Instructions to follow: How many lines in the records below contain the string "accomplish", with case counting? Reply with the number alone.

Start Task material

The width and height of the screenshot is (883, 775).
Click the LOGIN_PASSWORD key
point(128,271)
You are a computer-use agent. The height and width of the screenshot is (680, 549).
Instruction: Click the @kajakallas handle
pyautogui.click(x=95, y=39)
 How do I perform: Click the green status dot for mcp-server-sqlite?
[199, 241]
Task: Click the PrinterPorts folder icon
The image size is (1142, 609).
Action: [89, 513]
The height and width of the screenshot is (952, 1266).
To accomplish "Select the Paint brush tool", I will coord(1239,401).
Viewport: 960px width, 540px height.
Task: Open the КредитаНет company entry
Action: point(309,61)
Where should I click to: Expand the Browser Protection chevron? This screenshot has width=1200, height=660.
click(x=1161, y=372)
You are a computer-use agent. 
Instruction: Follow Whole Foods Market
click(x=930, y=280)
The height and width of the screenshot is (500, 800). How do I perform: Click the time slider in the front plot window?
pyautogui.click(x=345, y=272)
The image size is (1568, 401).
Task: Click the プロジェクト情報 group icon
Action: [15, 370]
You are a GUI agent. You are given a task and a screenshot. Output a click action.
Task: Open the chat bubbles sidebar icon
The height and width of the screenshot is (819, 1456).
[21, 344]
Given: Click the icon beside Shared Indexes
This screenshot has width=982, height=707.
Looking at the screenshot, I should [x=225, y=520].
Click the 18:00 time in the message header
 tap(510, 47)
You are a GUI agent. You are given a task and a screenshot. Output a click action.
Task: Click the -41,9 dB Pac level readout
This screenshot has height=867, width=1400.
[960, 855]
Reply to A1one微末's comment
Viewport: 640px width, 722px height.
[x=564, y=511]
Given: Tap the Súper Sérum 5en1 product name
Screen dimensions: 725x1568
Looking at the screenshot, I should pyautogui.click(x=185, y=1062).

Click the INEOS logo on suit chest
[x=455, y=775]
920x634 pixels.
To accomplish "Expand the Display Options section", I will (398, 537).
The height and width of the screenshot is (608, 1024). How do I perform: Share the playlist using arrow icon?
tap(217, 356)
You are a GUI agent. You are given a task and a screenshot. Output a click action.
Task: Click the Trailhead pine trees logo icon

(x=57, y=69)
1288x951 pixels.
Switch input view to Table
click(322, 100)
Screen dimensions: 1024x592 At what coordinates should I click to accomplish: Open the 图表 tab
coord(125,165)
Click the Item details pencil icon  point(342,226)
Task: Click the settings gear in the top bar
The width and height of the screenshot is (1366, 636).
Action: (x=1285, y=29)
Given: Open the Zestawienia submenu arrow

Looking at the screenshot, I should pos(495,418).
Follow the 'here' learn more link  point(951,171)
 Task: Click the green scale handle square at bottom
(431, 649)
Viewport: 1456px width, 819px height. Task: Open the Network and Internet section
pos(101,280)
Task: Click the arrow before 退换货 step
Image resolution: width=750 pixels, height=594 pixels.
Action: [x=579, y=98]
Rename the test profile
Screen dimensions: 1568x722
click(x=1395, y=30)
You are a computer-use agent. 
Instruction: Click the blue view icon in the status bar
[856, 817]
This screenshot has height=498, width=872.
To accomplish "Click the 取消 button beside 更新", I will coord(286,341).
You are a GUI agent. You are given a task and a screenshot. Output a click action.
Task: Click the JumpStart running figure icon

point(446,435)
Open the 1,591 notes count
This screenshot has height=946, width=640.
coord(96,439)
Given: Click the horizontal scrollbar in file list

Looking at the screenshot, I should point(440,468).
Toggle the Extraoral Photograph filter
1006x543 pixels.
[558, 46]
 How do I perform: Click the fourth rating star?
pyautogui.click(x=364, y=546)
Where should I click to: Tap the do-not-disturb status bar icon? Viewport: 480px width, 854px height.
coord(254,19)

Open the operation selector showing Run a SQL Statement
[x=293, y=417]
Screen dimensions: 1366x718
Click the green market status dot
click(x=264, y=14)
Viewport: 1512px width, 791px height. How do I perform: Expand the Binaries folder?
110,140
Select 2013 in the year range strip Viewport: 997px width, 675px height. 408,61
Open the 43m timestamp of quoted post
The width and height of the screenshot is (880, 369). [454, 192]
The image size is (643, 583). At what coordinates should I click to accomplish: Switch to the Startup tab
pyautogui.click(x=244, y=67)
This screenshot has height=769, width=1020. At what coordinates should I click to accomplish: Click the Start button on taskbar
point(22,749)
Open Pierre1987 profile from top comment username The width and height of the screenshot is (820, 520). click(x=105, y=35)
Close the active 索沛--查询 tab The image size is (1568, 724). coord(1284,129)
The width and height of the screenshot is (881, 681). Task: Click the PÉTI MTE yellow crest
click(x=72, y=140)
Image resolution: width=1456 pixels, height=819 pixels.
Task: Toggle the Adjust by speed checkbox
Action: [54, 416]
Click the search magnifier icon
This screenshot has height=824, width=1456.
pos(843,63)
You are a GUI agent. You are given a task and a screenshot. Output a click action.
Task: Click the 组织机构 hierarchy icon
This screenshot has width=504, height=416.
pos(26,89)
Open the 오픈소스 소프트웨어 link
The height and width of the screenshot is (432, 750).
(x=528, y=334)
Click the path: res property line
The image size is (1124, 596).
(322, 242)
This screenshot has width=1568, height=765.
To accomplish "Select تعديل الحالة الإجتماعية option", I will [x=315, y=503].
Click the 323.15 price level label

End Task material

Problem solution: 7